Asian refineries, facing a potential cutoff of crude from the Strait of Hormuz, are reducing processing rates to prolong operations. This immediate reduction in the supply of refined products like jet fuel causes their prices to spike before the full impact of the crude oil shortage is felt globally.
After weathering COVID, the Russia-Ukraine war, and Houthi attacks, the oil market grew "overly sanguine," learning that it was flexible enough to fix most problems. This learned resilience left it unprepared for the Strait of Hormuz closure, a physical problem that market mechanisms cannot easily solve.
In a severe supply shock, demand destruction isn't about wealthy consumers driving less. Instead, lower-income countries are priced out of the market entirely, unable to attract scarce barrels. This transforms a price problem for developed nations into an outright physical shortage for developing ones.
Extremely high oil prices create a massive arbitrage between worthless, stranded barrels inside the Strait of Hormuz and hyper-valuable barrels outside. This "mad money" becomes the only market mechanism to pay for war insurance and incentivize crews to risk their lives crossing the strait to deliver fuel.

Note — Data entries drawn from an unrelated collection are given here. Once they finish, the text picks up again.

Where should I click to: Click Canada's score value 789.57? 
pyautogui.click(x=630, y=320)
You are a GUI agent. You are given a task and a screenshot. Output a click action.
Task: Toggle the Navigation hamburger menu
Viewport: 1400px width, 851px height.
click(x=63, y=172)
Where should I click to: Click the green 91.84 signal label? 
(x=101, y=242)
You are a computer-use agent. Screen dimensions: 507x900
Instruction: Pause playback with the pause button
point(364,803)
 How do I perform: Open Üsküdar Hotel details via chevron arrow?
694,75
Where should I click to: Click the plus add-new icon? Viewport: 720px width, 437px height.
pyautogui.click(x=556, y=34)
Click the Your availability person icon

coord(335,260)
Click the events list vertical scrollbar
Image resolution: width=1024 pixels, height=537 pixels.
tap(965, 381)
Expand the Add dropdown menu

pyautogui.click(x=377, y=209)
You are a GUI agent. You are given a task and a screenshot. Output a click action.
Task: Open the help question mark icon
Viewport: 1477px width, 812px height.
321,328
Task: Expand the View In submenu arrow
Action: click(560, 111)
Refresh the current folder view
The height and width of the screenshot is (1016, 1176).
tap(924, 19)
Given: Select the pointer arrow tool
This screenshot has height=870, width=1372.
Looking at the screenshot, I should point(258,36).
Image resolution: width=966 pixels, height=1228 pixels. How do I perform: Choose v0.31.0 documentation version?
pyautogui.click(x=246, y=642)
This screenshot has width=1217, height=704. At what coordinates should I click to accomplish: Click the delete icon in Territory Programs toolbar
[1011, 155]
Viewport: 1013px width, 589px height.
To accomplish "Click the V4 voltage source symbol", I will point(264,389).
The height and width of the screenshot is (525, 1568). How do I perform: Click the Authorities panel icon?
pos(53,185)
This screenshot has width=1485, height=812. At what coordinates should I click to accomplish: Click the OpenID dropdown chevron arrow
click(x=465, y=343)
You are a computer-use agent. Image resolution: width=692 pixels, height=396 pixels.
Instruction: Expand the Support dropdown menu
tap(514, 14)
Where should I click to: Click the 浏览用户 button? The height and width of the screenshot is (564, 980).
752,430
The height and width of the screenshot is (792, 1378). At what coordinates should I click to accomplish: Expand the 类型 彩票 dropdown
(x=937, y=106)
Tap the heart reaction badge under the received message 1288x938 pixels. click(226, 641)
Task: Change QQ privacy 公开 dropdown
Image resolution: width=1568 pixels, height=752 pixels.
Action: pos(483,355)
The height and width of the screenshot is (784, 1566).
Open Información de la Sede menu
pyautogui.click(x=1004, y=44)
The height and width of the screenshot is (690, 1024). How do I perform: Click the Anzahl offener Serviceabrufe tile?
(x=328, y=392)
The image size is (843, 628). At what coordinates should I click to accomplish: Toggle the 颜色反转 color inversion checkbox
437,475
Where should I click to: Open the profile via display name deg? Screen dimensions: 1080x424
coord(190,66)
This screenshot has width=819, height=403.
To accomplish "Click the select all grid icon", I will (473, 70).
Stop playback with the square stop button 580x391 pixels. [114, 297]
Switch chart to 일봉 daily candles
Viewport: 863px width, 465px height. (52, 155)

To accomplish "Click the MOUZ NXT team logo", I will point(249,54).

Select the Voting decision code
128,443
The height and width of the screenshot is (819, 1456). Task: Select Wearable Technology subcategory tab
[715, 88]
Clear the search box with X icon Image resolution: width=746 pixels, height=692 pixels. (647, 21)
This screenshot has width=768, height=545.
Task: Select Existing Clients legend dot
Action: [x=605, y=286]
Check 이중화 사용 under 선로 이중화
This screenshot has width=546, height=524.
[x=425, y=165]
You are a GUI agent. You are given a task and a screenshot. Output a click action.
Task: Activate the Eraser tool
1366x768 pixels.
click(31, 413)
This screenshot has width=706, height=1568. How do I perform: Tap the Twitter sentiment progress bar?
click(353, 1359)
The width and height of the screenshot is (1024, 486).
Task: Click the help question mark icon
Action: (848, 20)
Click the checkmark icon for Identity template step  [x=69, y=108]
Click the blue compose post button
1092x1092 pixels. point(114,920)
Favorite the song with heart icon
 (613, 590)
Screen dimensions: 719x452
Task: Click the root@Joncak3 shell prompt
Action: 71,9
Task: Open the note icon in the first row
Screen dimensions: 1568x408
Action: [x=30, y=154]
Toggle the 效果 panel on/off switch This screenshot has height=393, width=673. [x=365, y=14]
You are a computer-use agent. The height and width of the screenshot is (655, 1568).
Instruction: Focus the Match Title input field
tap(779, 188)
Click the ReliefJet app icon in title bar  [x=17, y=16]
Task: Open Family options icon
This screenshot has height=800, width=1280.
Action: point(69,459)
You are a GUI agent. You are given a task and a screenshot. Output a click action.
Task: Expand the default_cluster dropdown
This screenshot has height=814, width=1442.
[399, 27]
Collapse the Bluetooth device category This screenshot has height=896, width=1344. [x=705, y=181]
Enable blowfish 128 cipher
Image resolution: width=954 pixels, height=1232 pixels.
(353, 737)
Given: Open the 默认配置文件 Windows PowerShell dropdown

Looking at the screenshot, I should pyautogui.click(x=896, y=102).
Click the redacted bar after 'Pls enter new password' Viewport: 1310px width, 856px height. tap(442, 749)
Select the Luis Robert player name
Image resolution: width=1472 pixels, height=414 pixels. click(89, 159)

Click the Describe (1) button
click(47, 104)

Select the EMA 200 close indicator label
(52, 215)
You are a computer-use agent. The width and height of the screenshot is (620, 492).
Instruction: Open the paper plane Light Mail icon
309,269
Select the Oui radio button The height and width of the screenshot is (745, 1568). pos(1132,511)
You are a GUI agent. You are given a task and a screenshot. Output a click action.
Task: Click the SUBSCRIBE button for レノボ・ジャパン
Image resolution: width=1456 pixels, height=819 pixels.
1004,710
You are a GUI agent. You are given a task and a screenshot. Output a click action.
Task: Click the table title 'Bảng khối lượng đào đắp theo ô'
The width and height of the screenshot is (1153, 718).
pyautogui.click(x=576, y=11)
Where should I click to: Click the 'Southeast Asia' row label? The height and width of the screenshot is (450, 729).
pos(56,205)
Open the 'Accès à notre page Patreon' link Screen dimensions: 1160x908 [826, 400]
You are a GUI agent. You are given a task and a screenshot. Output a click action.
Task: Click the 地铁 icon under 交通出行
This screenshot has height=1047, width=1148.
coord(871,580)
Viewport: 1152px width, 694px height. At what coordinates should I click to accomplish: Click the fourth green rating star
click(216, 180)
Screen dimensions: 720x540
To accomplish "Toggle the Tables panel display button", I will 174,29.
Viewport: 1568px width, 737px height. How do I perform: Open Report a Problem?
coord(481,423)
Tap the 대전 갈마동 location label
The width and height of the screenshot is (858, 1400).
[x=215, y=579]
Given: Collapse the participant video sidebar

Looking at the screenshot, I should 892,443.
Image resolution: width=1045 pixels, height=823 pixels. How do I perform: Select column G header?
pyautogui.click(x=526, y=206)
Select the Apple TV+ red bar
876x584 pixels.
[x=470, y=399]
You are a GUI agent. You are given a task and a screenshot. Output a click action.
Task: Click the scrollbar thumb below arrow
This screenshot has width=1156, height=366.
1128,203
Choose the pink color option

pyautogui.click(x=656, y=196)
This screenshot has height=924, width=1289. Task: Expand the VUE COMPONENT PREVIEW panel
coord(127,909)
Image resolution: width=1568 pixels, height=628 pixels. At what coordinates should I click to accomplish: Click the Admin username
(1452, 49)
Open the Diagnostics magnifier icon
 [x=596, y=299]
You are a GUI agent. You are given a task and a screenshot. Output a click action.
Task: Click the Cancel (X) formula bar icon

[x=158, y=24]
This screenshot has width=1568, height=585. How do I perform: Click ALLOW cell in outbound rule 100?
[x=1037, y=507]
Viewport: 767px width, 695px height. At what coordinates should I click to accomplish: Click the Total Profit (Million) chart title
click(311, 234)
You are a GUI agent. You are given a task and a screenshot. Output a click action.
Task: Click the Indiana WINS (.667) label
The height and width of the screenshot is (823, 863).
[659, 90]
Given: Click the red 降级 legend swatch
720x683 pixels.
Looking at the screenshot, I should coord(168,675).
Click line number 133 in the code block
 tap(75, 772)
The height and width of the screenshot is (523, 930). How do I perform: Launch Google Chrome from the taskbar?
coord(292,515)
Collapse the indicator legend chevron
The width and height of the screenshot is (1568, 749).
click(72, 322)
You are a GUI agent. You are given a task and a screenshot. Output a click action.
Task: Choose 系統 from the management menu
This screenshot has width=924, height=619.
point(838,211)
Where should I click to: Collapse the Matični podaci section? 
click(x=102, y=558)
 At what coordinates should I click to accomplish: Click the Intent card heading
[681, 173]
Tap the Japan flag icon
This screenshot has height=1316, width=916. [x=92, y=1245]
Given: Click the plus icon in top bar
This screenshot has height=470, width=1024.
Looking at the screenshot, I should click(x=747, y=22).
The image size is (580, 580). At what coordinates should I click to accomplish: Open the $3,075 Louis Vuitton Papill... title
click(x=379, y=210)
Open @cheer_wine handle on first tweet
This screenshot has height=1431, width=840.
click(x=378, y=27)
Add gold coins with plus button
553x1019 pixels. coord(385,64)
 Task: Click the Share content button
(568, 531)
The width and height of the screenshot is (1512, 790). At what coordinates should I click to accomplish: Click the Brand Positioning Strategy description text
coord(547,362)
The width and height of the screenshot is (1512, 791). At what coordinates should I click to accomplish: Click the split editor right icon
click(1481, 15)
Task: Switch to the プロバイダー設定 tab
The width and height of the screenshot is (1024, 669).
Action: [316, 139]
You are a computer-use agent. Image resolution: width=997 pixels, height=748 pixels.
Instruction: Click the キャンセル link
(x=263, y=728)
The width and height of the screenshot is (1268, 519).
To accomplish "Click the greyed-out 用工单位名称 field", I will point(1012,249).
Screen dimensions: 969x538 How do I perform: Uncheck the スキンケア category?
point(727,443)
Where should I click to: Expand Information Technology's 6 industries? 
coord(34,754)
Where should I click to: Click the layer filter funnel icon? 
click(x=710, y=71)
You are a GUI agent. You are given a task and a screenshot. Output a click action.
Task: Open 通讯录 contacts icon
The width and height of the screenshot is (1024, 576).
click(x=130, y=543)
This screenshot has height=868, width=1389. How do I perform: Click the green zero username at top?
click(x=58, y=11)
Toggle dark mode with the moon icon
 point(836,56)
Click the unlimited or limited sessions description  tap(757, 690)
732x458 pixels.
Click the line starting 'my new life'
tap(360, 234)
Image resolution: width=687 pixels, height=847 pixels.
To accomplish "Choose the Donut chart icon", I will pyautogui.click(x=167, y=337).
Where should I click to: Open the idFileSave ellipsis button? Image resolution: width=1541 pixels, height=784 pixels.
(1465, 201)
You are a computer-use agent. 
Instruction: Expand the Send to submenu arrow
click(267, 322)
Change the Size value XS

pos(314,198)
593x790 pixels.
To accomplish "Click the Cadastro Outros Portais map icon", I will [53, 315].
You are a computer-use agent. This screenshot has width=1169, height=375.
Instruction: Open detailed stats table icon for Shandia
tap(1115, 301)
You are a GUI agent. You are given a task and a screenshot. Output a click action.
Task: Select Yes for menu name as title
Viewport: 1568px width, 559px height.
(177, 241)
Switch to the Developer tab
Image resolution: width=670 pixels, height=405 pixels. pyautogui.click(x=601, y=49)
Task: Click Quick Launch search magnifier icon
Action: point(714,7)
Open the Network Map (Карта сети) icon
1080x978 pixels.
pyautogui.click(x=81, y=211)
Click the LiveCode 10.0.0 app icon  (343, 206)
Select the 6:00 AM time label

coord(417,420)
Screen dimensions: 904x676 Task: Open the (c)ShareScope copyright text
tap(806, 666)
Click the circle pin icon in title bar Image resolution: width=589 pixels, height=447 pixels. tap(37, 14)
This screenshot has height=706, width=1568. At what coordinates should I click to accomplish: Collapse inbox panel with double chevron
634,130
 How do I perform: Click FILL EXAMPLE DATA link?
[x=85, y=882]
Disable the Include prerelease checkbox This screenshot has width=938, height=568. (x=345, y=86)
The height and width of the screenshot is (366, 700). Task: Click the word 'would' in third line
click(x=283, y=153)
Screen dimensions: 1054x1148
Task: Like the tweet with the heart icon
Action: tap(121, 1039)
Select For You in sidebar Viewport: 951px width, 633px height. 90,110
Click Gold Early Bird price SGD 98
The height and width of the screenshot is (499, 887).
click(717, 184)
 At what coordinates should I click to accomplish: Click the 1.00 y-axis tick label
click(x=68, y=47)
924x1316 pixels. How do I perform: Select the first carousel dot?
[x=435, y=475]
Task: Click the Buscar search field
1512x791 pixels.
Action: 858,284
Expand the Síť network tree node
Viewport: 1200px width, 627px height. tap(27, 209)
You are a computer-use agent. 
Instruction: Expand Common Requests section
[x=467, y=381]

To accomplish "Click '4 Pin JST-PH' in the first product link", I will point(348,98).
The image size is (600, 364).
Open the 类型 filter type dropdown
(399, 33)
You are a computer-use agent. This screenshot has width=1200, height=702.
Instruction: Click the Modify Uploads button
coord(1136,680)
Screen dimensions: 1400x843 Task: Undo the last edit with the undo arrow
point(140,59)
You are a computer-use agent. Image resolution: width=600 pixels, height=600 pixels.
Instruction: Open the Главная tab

While banning US oil exports would initially crash domestic prices, it would quickly cause an overflow of products like diesel in the Gulf Coast. Refineries would then be forced to cut production, ultimately creating shortages of other fuels like gasoline on the East Coast and disrupting the entire system.
Before the crisis, US pressure had halved India's imports of Russian crude. The Hormuz shutdown forces India and others to seek alternative supplies, making Russian oil essential again. This geopolitical turmoil has made Moscow its single greatest beneficiary, even prompting sanctions waivers from the White House.
Even if global Strategic Petroleum Reserves (SPRs) were unlimited, their collective maximum release rate is far less than the 20 million barrels per day that flow through the Strait of Hormuz. This physical constraint means SPRs can only soften the blow, not solve the supply crisis, making early release critical.